Although encouraging, it is important to point out that these results are in a single patient and are preliminary. We eagerly await further reports from Taysha.

We are proud of our integral role in making this clinical trial possible. RSRT has strategically supported gene therapy for nearly 15 years, with more than $10 million awarded to projects focusing on this approach. As part of our Gene Therapy Consortium RSRT awarded major funding to Steve Gray, PhD, who created a mechanism to control the level of MECP2 expression that is part of the Taysha product.

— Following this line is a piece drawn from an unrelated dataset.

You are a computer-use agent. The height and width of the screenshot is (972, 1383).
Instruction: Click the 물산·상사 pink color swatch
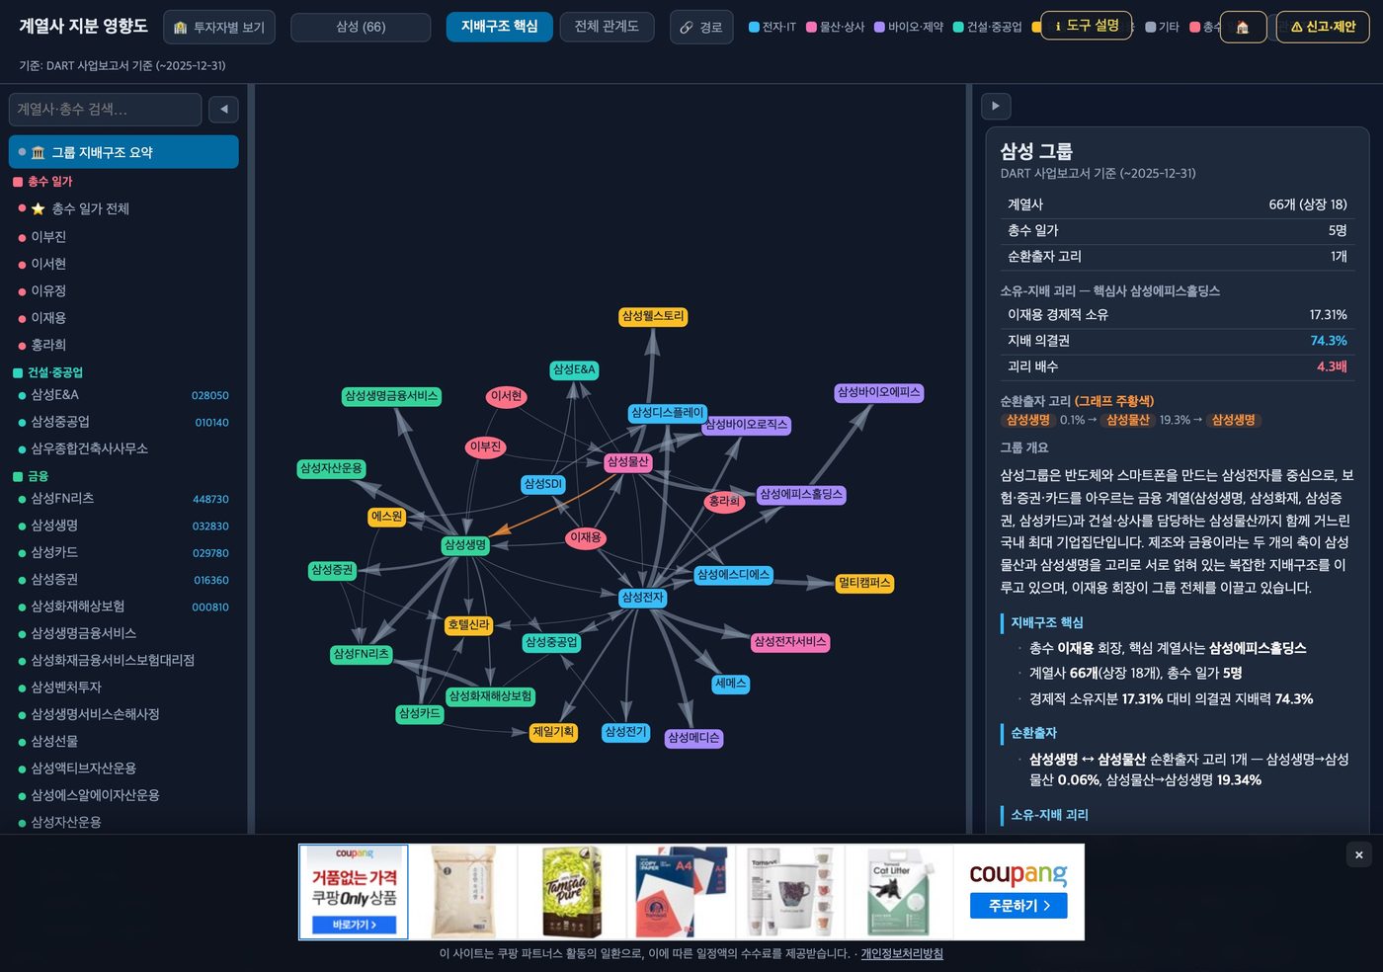[811, 27]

RSRT trustee and advisor, Adrian Bird, PhD, who developed the MECP2 “mini-gene” that the Taysha trial delivers also received significant funding from RSRT through the MECP2 Consortium.

None of this would be happening without the Rett families that fundraise for RSRT by spearheading events, crowdfunding, and reaching out to their networks. This is the result of your energy and dedication, and we are beyond grateful to you. We hope more Rett families will join the effort and fundraise, because it has never been more important to grow the financial resources that are so needed to continue the momentum towards a cure.

We also offer our profound gratitude to the Rett patients and their families who are participants in this clinical trial. We stand in admiration of your pioneering spirit.